On the occasion of World Cities Day, top United Nations officials are highlighting the key role of urban design in building sustainable, socially integrated and prosperous cities and human settlements.
“Good design can help tackle climate change. It reduces the impacts of disaster. It can help make our cities safer, cleaner, and more equal and integrative. It promotes equal access to services, jobs and opportunities, and fosters contentment,” Secretary-General Ban Ki-moon said in his message for the Day, observed annually on 31 October.
The theme of this year’s observance – the first following the adoption by Member States in September of the 17 Sustainable Development Goals – is “Designed to Live Together.”
The Secretary-General noted that the challenges of rapid urbanization figure prominently in the newly adopted 2030 Agenda for Sustainable Development. Goal 11 embodies a commitment to “make cities and human settlements inclusive, safe, resilient and sustainable.”
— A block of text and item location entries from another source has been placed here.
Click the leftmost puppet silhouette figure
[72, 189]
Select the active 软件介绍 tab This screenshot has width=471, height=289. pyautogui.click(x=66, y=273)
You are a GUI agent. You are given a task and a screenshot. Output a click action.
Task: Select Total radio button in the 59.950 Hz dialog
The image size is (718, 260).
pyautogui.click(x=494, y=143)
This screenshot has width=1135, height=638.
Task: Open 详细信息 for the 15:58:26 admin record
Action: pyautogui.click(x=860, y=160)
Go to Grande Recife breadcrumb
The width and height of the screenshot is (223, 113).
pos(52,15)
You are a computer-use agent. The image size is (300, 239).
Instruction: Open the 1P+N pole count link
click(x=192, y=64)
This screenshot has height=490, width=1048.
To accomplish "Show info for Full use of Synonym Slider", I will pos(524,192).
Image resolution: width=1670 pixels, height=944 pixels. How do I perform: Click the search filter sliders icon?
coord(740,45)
“And as part of an integrated agenda, cities and human settlements have an important role to play across the 17-goal spectrum,” he said.
Mr. Ban added that the UN Conference on Housing and Sustainable Urban Development (Habitat III), to be held in Quito, Ecuador in October 2016, will be an opportunity to discuss a New Urban Agenda that can harness the power and forces behind urbanization and mobilize them for the common good.
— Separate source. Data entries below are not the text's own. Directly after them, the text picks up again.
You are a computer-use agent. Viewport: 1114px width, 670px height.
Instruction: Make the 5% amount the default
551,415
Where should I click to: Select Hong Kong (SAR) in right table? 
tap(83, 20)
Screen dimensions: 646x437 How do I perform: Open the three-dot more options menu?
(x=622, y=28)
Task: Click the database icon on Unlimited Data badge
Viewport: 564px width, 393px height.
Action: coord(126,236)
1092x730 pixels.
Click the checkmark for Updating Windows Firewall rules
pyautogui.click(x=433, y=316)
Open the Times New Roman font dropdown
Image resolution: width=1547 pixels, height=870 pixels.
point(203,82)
In his statement, the Executive Director of UN-Habitat, Joan Clos, said that urban form is the combination of streets, building typologies and networks of public spaces. “They form the underlying structure of the city, a skeleton around which people’s lives are built and activities carried out.”
Cities are one of “the most complex human creations,” he said, adding that good design contributes to social integration, equality and diversity; fosters sustainable use of shared resources; inspires lively neighbourhoods; and can make cities safer.
It can also foster proximity to jobs and services; help to create clean, healthy cities; and anticipate climate change and reduce the impacts of disasters.